SCR-582 Search Radar Set - A World War II fixed seacoast artillery microwave radar set designed and built by Radiation Laboratory in Cambridge, Massachusetts. Initially designated the SCR-582 but replaced after production of 55 sets under that designation with the SCR-682A. The SCR-682A was the mobile version but was deployed in fixed locations as well as mobile sites.
SCR-582 Search Radar
Designed to be used as a overall surveillance radar for harbor control and defense by detection of surface craft and low-flying planes. One of the first production radars to incorporate a rotating antenna beam driving a plan position indicator (PPI) to display radar tracks for 360 degrees on a cathode ray tube. The PPI provided a real time display of all radar tracks within the range of the radar.

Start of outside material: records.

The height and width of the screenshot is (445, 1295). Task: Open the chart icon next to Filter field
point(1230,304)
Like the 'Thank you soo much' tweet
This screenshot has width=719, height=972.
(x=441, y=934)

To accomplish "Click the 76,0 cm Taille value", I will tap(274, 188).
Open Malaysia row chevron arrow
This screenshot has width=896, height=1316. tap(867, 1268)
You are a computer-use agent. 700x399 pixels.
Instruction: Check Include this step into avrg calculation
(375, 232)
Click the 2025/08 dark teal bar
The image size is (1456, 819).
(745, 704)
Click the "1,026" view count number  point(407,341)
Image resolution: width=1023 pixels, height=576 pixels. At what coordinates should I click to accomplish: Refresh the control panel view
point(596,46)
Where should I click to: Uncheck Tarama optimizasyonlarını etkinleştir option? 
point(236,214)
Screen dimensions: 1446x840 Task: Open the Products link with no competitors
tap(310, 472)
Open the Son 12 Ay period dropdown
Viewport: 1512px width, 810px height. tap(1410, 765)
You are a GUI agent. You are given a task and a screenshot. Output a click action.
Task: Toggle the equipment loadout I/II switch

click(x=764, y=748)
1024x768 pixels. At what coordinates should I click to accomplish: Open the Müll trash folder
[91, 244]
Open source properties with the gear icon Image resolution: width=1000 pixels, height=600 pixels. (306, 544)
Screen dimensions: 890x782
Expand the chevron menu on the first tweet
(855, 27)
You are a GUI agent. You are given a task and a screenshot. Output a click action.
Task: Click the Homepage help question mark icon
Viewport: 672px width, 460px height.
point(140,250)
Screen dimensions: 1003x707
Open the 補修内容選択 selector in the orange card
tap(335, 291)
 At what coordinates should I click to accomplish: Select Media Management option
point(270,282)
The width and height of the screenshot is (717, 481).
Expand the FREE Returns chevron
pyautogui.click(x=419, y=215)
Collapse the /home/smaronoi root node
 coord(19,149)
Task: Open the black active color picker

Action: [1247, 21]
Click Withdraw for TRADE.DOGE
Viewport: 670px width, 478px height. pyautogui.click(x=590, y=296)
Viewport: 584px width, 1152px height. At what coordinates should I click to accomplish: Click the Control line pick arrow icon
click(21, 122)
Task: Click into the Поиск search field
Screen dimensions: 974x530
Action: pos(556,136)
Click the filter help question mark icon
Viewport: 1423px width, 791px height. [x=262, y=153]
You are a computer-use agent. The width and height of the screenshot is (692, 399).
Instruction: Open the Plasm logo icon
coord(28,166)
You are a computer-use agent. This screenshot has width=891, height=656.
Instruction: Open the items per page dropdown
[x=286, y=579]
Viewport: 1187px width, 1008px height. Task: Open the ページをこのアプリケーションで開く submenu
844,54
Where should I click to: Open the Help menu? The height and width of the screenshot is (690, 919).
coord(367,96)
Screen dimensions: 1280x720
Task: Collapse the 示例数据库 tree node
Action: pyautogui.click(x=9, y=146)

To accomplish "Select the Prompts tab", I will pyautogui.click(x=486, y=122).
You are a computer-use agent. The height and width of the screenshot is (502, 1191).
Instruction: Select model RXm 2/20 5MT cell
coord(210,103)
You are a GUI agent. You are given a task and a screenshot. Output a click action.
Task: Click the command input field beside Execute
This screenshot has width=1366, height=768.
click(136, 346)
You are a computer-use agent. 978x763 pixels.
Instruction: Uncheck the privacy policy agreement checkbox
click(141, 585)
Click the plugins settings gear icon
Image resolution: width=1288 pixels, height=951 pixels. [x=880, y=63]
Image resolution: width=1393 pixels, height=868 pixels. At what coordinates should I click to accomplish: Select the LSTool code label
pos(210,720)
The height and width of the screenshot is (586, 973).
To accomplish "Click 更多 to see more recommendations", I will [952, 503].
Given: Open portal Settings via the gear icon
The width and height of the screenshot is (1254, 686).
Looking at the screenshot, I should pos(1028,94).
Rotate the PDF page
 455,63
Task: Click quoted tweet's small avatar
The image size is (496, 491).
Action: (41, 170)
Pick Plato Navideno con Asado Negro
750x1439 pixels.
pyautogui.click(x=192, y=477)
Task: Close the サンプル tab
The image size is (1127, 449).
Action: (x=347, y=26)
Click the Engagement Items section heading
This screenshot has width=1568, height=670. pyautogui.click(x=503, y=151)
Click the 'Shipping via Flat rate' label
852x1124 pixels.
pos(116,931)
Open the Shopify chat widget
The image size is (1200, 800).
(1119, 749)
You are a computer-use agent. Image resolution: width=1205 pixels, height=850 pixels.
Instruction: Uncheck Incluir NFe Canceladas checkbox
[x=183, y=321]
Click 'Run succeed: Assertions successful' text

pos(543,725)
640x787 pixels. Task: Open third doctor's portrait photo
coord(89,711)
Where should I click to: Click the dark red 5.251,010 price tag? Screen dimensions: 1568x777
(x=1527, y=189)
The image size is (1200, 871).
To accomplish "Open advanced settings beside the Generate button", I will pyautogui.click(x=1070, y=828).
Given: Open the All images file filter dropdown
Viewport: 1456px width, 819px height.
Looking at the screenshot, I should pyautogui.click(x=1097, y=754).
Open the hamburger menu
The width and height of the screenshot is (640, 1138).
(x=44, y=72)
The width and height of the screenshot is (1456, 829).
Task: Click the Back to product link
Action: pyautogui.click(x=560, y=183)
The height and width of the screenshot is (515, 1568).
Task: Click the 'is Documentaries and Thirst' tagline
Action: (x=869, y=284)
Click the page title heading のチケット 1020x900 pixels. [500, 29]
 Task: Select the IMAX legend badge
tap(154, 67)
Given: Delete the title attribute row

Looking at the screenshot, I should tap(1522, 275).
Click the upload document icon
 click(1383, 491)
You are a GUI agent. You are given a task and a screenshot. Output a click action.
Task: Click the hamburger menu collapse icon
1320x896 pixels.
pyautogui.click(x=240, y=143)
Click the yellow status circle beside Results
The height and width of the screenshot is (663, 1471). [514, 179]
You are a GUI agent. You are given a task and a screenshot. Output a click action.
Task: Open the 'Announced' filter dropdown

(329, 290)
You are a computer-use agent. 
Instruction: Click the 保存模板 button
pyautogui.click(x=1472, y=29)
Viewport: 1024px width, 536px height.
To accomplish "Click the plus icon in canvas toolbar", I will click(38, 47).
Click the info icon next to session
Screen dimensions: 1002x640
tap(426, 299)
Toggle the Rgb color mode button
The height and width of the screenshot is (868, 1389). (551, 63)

In addition to the main PPI display, the SCR-582 had a "B" Scope that could display an expanded segment of the main display 4000 yards by 40 degrees to focus in on specific targets. The set was capable of remoting up to four "B" scope displays up to 1,000 yards away from the radar set. The SCR-582 also had a VG remote indicator that could project an image of the main PPI display on a 30" ground glass screen overlaid with an outline map of the coverage area.
In stateside installations, the SCR-582 and the later mobile version SCR-682A were deployed in support of the Harbor Entrance Control Post (HECP) at each of the Harbor Defenses to identify and track approaching surface ships and aircraft. In some cases, the SCR-582/682A radar was installed on top of the HECP itself as shown in the cross-sectional view of the Fort Burnside HECP. The HECPs were sometimes disguised as seaside homes or lighthouses. The photograph of the Fort Dawes HECP shows the HECP in operation.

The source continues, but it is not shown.